To empower students to create profound relationships with horses by teaching students about horse psychology and giving them natural horsemanship tools for communication.

Some of the PonyPros' Philosophical Principles

1. Kids should be on appropriately sized ponies.
2. Parents and children should be able to appreciate and respect each other’s knowledge about horses. Parents should not feel taken advantage of and children should not feel micromanaged.
3. Families should be able to be involved with horses without suffering exhausting financial pressures.
4. The barn should be a fun place- low stress, low drama- a place where people can relax and be themselves.
5. Horses should be treated as equals.
6. Good riders should be good riders no matter what saddle they are riding in and good horses should be good horses no matter what saddle is on them.
7. Neither people nor horses should ever have to feel scared, but those who never learn to work through fear and come out indignant is an essential life skill.
8. Horses and humans can learn to speak the same language. Learning to communicate with horses will help you communicate more completely in other areas of your life.
9. Horses and humans have goals that are not mutually exclusive.

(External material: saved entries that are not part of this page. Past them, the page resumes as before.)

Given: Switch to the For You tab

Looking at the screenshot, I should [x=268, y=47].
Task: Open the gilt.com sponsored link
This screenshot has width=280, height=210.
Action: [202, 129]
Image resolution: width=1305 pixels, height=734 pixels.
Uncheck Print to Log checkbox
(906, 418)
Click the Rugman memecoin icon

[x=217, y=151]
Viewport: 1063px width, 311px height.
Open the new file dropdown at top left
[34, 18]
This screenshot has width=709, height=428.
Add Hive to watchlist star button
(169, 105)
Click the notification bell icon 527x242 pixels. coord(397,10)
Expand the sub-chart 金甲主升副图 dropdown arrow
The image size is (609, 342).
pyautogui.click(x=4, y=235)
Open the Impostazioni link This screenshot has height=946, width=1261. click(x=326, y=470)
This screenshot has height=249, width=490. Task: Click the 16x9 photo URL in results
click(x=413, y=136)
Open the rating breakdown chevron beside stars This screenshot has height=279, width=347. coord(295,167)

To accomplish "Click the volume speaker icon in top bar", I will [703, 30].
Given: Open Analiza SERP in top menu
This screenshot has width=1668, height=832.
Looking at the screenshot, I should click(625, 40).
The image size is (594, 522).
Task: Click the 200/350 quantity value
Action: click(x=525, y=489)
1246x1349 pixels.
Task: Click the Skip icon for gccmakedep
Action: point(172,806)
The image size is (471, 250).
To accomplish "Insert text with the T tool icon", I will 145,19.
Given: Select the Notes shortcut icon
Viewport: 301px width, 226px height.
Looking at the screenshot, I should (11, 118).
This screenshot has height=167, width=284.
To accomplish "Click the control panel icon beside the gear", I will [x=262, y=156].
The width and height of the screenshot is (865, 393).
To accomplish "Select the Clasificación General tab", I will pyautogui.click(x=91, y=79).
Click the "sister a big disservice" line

In fact, their goals are often the same when the situation is presented correctly.
10. The difference between coaching and instructing is that coaches believe that the athlete already has all the skills needed; they just need to figure out how to harness them. Instructors function under the belief that they need to give the student skills. We are coaches.
11. The coach’s job is to keep frustration low, safety high, and to help students and horses make steady progress.
12. Horses are born light and responsive. They become dull with improper handling.
13. Riders’ legs should cling to the horse like a wet towel, not grip or squeeze constantly.
14. Riders’ hands should be as sensitive as a horse’s skin.
15. People’s names are innately tied to their personalities and affect how others view them. Horses should be given names that fit them and that draw out their best qualities.
16. Horses and people both want safety, comfort, and play. The PonyPros are here to show you how to get them!